Hurley gives chase, and bursts through the trees into Charlie and Eko's construction zone, which really should be fenced off with boards (with peepholes so passing Lostaways can watch what's going on). Winded, he stops to catch his breath. Charlie asks if he's okay, and Hurley asks if either of them saw a guy in a bathrobe run by carrying a coconut. Not that it's not an odd question, but Charlie decides to be a dick about it and say that he saw a "polar bear on Rollerblades with a mango." Thank god Eko can be civil and say he didn't see anything. "Yeah, me either," says Hurley, and we head into flashback.
Hurley's playing Connect 4 with Leonard, who is, as we last saw him, muttering those damn numbers over and over again. He's also whipping Hurley's ass.
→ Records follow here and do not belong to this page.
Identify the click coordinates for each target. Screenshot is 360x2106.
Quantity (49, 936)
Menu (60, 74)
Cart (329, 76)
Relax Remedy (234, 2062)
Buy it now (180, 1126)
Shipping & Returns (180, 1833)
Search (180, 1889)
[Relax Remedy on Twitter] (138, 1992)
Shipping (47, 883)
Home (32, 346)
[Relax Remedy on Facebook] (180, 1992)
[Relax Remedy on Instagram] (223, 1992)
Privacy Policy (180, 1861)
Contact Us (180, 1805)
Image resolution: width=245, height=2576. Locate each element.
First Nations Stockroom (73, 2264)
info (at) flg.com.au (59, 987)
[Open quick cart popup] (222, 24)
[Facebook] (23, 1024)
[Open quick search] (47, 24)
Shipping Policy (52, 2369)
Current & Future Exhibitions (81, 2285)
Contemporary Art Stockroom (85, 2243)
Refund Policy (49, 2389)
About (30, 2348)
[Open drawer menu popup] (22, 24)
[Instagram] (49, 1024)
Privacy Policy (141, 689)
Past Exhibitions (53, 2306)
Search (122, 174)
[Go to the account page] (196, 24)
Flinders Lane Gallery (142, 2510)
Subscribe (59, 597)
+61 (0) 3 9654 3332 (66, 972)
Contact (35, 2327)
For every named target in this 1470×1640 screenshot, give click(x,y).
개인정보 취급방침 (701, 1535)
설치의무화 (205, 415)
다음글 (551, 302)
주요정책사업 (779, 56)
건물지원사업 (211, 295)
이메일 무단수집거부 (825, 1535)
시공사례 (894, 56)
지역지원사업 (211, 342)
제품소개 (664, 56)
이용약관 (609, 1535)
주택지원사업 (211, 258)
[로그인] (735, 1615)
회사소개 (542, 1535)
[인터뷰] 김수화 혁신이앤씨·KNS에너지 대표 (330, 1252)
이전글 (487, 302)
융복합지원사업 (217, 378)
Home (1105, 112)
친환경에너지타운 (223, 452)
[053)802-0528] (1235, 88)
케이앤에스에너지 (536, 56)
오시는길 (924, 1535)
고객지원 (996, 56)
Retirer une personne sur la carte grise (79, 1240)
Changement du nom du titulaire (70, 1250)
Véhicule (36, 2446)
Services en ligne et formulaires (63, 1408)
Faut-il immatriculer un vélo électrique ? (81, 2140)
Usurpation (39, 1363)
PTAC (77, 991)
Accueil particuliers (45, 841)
Dave's watching, and it's his theory that Lenny's using his "magic numbers" as a distraction, and he laughingly says he's on to Lenny's "juju," but Hurley says they're just numbers. Yes, numbers that will ruin your life. And then Dave freaks out because Hurley's mid-afternoon snack is a plate of celery. I love celery, but Dave would prefer that Hurley steal one of Leonard's graham crackers: "What's he gonna do, call you a 23?" So Hurley snags one, and scarfs it down.
Next on the bad-influence checklist is getting Hurley not to take his medicine, dropped off by "Nurse Lazenby." Dave says that if Hurley wants to get out of here, he shouldn't take the "horse tranquilizer." Hurley starts to talk about what Dr. Brooks says, but Dave interrupts him: "Dr. Brooks does not care about you, man; he's the one prescribing that crap!" Dave then asks what the pills are; they're two largish blue ones. "Clonazepam," says Hurley. But the pharmaceutical lesson is interrupted by Dr. Brooks showing up, cheerfully asking Hurley if there's something wrong with his meds. Hurley says that he and Dave (he nods his head in Dave's direction) were just "talking about stuff." The doctor apologizes for interrupting, and then says hello to Dave, and the two of them speak as if they completely hate each other. And the doctor just happens to have his camera there because he's taking pictures for the bulletin board, so Hurley and Dave get right in close, Hurley putting his arm around Dave, who throws some devil horns with his hands because that's how much of a bad influence he is, and Brooks snaps the picture, and the Polaroid spits it out right away, only we won't see that Dave isn't actually in the picture, or is possibly a vampire, for a little while yet. Brooks then "casually" asks if Hurley needs some water for his pills, and Hurley says no, and tosses them back, and is CLEARLY holding his breath as the doctor leaves, like you'd think Brooks would have some experience with patients only pretending to take their meds, but he happily walks off. Dave's a little pissed, at least until Hurley sticks his tongue out, the clonazepam obligingly sticking to it, and Dave gives Hurley an admiring, "Dude!" and Hurley gives the compliment an acknowledging "dude." "The revolution has begun, man. Lay low. When the time is right, we fly." Yeah, "revolution." Dave sounds like your hippie college dormmate, for whom "revolution" meant getting high and listening to Phish bootlegs. Oh, and Hurley, you can breathe again.